• _Stated problem A_
In the essay on the Walden life, swap "solitude" for "stillness" and write out everything from "The Walden life" down to "which solitude brings.".
• _Stated problem B_
Continue the essay on the Walden life from where it stops.
— Begin Document excerpt —
The Walden life and attitude
This is a concept so foreign to most people, then as now, that it seems either a waste of time or subversive. Yet Thoreau felt that he was richer than anyone he knew, having everything he materially needed and the time to enjoy it. The average person, with all their things, had continually to labor to afford them, meanwhile neglecting nature’s beauty and the gentle work of the soul, which solitude brings.
Thoreau lived in the time of slavery. He once spent a night in jail for not paying his taxes to the government that maintained it. But his objection was not merely to the slavery of the negro, but to the slavery of all people. As Michael Meyer noted in Walden and Civil Disobedience, Walden could be seen as an emancipation narrative, the chronicle of an escape from delusion. For Thoreau, the metaphorical Deep South was two miles away; Concord, though it contained friends and family, was a sort of prison that people did not know they were in, enslaved by materialism and conformity. Thoreau famously declared to his blank page, “The mass of men lead lives of quiet desperation.”
His time by Walden Pond was a conscious exercise in what modern self-development would call “de-scripting.” He wanted to recover the total freedom of mind that was his at birth but that he suspected (despite his education) had been warped by “conventional wisdom” and the prejudices of his upbringing. He withdrew in order to stop himself being a social reflection, to realize what being a free individual meant. Discussing the great explorers of the day, he mused over John Franklin, the Englishman who was lost on an expedition, and Grinnell, the American who went looking for him:
“Is Franklin the only man lost, that his wife should be so earnest to find him? Does Mr Grinnell know himself where he himself is? Be rather the Mungo Park, the Lewis and Clarke and Frobisher, of your own streams and oceans; explore your own higher latitudes.”
— End Document excerpt —
— Begin Recorded information —
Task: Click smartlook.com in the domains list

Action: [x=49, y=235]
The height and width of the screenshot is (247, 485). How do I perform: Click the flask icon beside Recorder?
— End Recorded information —
• _Exercise result A_
The Walden life and attitude
This is a concept so foreign to most people, then as now, that it seems either a waste of time or subversive. Yet Thoreau felt that he was richer than anyone he knew, having everything he materially needed and the time to enjoy it. The average person, with all their things, had continually to labor to afford them, meanwhile neglecting nature’s beauty and the gentle work of the soul, which stillness brings.

• _Exercise result B_
The impact of Walden
With his friend Ralph Waldo Emerson, Thoreau now stands as a pillar of what might be called the ethic of American individualism. The irony of this is that they both railed against so much of what the United States and other western countries have arguably become: rich consumer playgrounds shadowed by a lack of personal meaning. Yet Walden, and the writings of Emerson that so influenced it, is as attractive as ever to those seeking something more. Many of the thoughts and ideas in it have entered the public consciousness, and it has been one of the key inspirations for the modern generation of personal development writers. For example, among the descriptions of nature and people we find:
“If one advances confidently in the direction of his own dreams, and endeavors to live the life which he has imagined, he will meet with a success unexpected in common hours.”
And:
“I know of no more encouraging fact than the unquestionable ability of man to elevate his life by a conscious endeavor.”
And this, which could have been written by Norman Vincent Peale or Deepak Chopra:
“The universe constantly and obediently answers to our conceptions; whether we travel fast or slow, the track is laid for us. Let us spend our lives in conceiving then.”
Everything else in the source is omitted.